== Segment start ==

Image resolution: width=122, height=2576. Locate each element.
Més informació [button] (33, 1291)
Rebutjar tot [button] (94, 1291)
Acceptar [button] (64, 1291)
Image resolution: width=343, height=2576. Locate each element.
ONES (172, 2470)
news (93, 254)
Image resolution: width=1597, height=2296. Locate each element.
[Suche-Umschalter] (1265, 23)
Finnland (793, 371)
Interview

== Segment end ==

Directions for this task:
Only one thing belongs in the reply: the exact lines of the listing above, from the one with "ONES (172, 2470)" through its last line.

Completed exercise:
ONES (172, 2470)
news (93, 254)
Image resolution: width=1597, height=2296. Locate each element.
[Suche-Umschalter] (1265, 23)
Finnland (793, 371)
Interview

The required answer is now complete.